• [Directive] Lay out every line of the items below as a Markdown table with two columns, Row for the row number and Line for the text, and skip any blank lines. Leave the pictures out.

(Records in a dataset)
## start
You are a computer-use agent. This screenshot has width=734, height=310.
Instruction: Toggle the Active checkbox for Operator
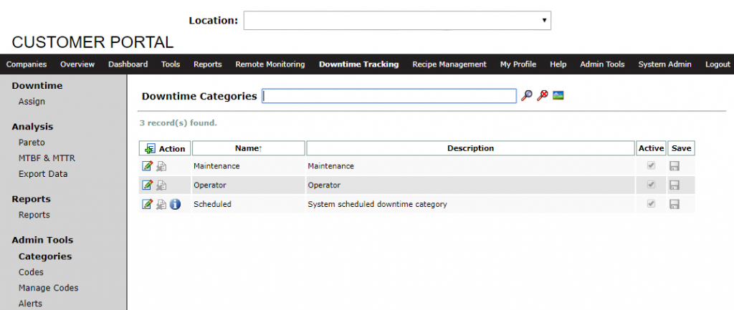pyautogui.click(x=651, y=185)
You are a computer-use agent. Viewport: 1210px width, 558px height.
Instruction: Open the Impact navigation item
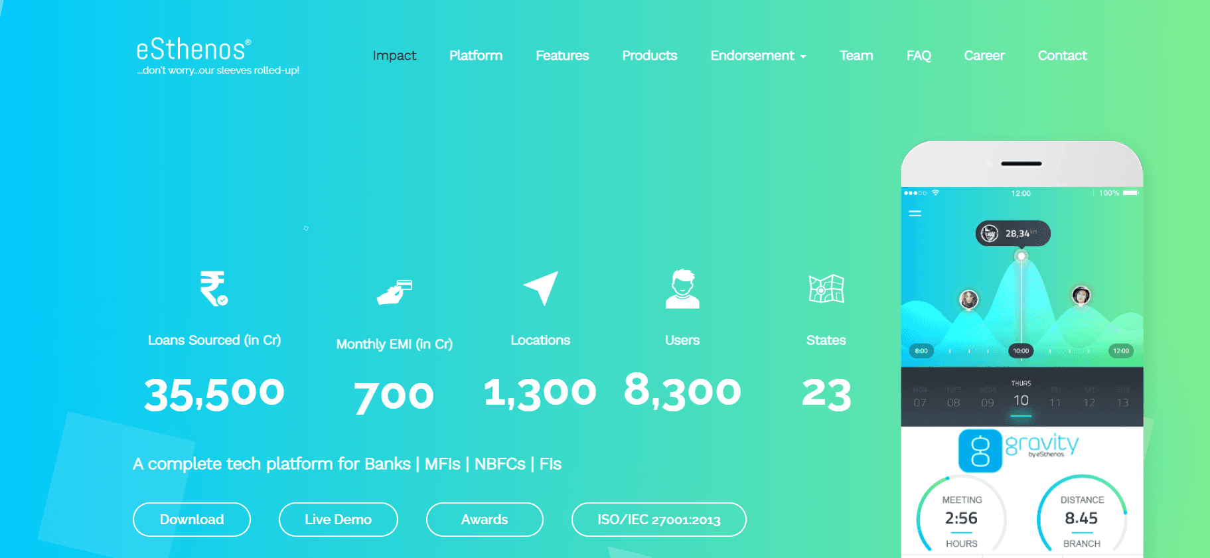click(394, 56)
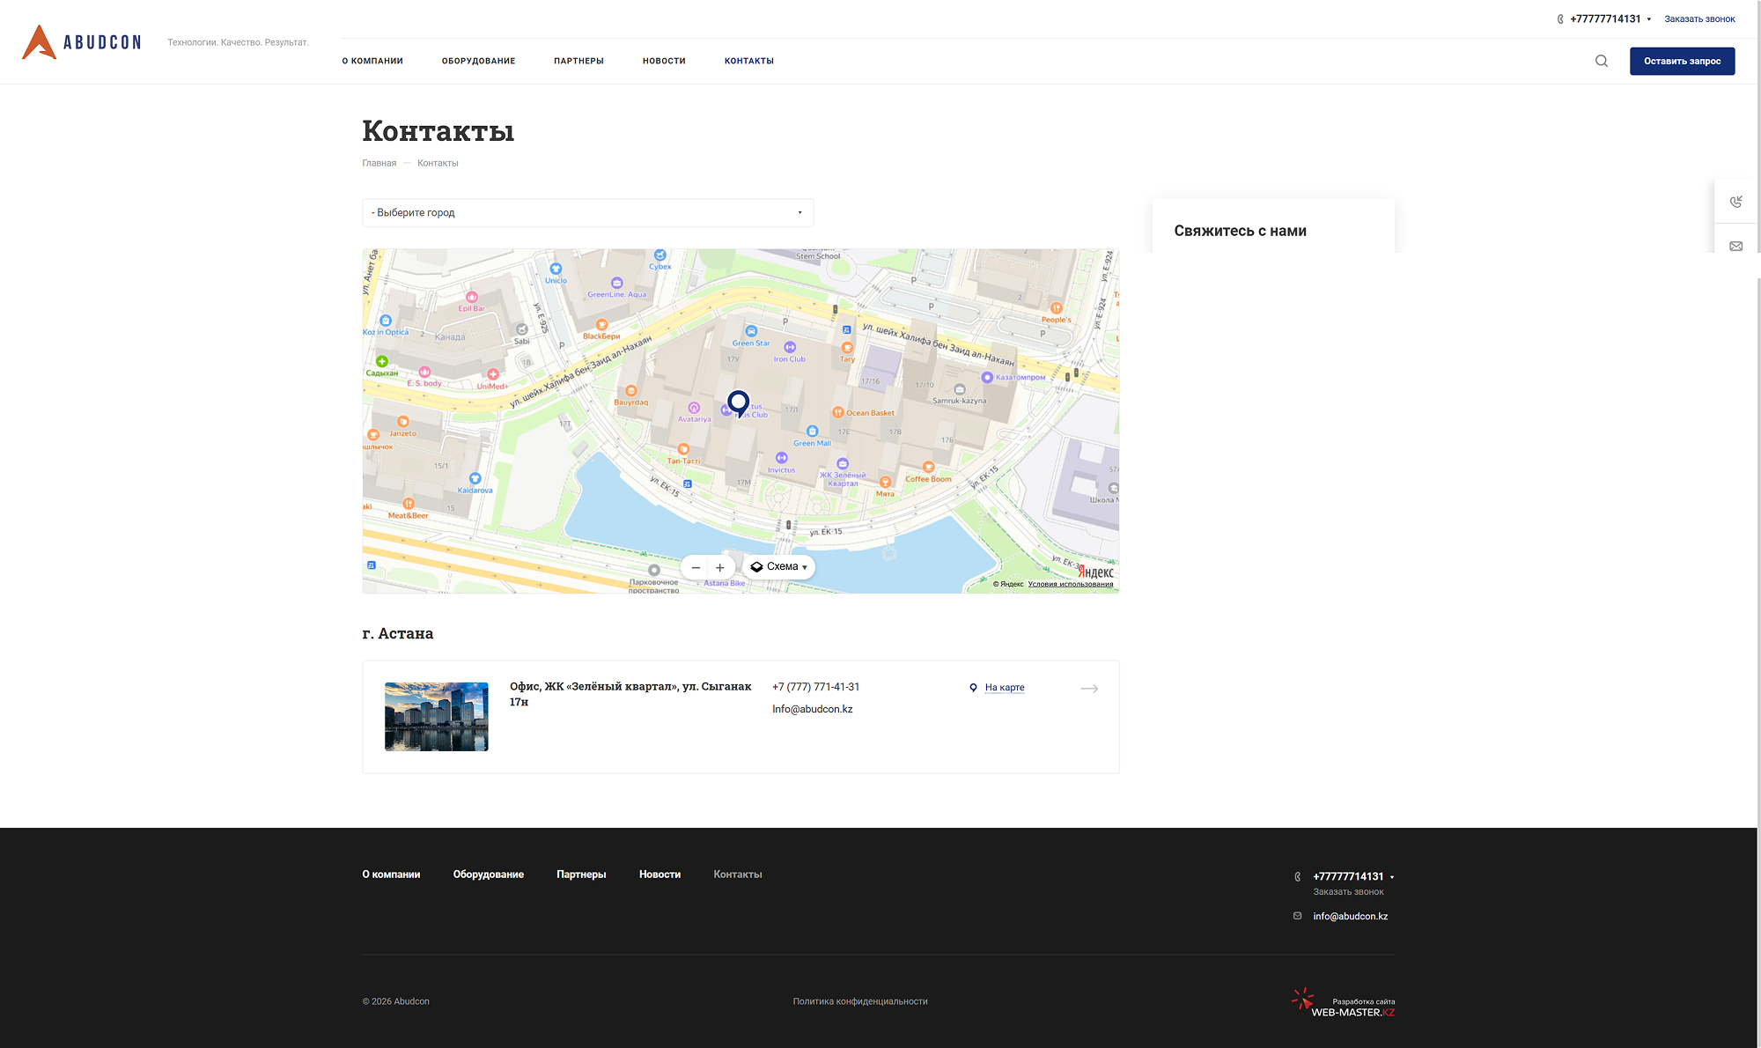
## end
• [Result of this task]
| Row | Line |
|---|---|
| 1 | You are a computer-use agent. This screenshot has width=734, height=310. |
| 2 | Instruction: Toggle the Active checkbox for Operator |
| 3 | pyautogui.click(x=651, y=185) |
| 4 | You are a computer-use agent. Viewport: 1210px width, 558px height. |
| 5 | Instruction: Open the Impact navigation item |
| 6 | click(394, 56) |